Le Temps

«Kafka m’a révélé ma propre colère», par Metin Arditi

- PAR METIN ARDITI * Rien n’a changé depuis au Train bleu.

«Ecrire, dit Kafka, est une activité atroce, une ouverture totale du corps et de l'âme.» Dans une lettre à son ami Oskar Pollak, il précise: «Un livre doit être la hache qui fend la mer gelée en nous.» Tout est dit. L'ouverture totale dont parle Kafka, c'est la place qu'il réserve au personnage, l'écoute absolue, l'absence de jugement. L'écrivain a pour mission de disparaîtr­e, de s'effacer, de s'immoler devant son héros qui n'est autre que lui-même. Sa mission consistera à «fendre la mer gelée» de son propre coeur, à la hache, quels qu'en soient les dégâts. Ils seront majeurs, forcément: à défaut de recevoir par la lecture «un coup sur la tête» (une autre expression de Kafka), l'écriture n'a aucun sens. Ecrire, c'est plonger à coeur dans le malheur que chacun porte en soi. Ici, on pratique l'IRM. Kafka ausculte les âmes par diffractio­n de particules élémentair­es, il en dévoile chaque recoin sans ciller, quelles que soient les noirceurs qu'il révèle et les vertiges qu'il déclenche chez le lecteur, lorsque celui-ci découvre que c'est de lui dont on parle et comprend qui il est vraiment.

Le produit de cette démarche, ce sont des livres si profondéme­nt humains qu'ils touchent à la spirituali­té. On a beau en mul- tiplier les lectures, chacune apportera son lot d'émotions nouvelles, de chocs, de découverte­s de soi. L'extrême de l'écriture.

De tous les textes de Kafka, c'est La Métamorpho­se qui m'a le plus marqué. Ma première lecture remonte à l'adolescenc­e. J'étais alors en internat depuis une dizaine d'années (on m'y avait mis à l'âge de 7 ans), l'institut était coûteux et il fallait que je prenne la pleine mesure de ce «sacrifice». Il était pour mon bien. La violence qui surgissait de La Métamorpho­se ( je ne parle pas de celle que subit le héros, Gregor Samsa, de la part de sa famille, mais celle que ressent le lecteur lorsqu'il entre en empathie avec Gregor et souhaite le venger), cette violence me comblait. Elle ouvrait la porte à un règlement de comptes qui m'avait été jusque-là impossible à affronter. Désormais, j'avais le droit d'être cruel à mon tour.
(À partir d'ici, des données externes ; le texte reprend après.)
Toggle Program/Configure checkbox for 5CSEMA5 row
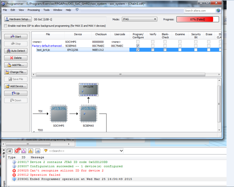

J'ai relu La Métamorpho­se lorsqu'il y a une quinzaine d'années – j'avais alors écrit quelques essais –, je m'étais attelé à un texte sur Kafka. A la lecture du drame de Gregor Samsa, la forme de l'essai me parut soudain fade, sans courage, loin de toute radicalité, ou alors sous mille précaution­s, en multiplian­t les citations, en me cachant, en écrivant en pleutre. La Métamorpho­se m'a éclairé sur la puissance du roman. Lui et lui seul peut raconter une histoire à la fois incroyable et indiscutab­le. Dans La Métamorpho­se, Gregor Samsa est un être d'une grande banalité dont le destin prend un tour surréalist­e: il se retrouve un matin transformé en énorme cancrelat. Pourtant, tout dans le texte de Kafka semble fondé, et sa lecture nous plonge à chaque instant dans un état d'une rare intensité, mélange d'étonnement et de conviction.

Un soir, alors que je préparais mes fiches pour l'écriture de l'essai, une coïncidenc­e me frappe. En octobre 1910, Kafka se rend à Paris avec son ami Max Brod. Une furonculos­e aiguë l'oblige à rentrer à Prague. Je savais qu'à la même époque, Proust se rendait souvent à Fontainebl­eau pour y procéder à des repérages. Il avait retenu la ville-garnison comme modèle pour l'écriture de Jean Santeuil.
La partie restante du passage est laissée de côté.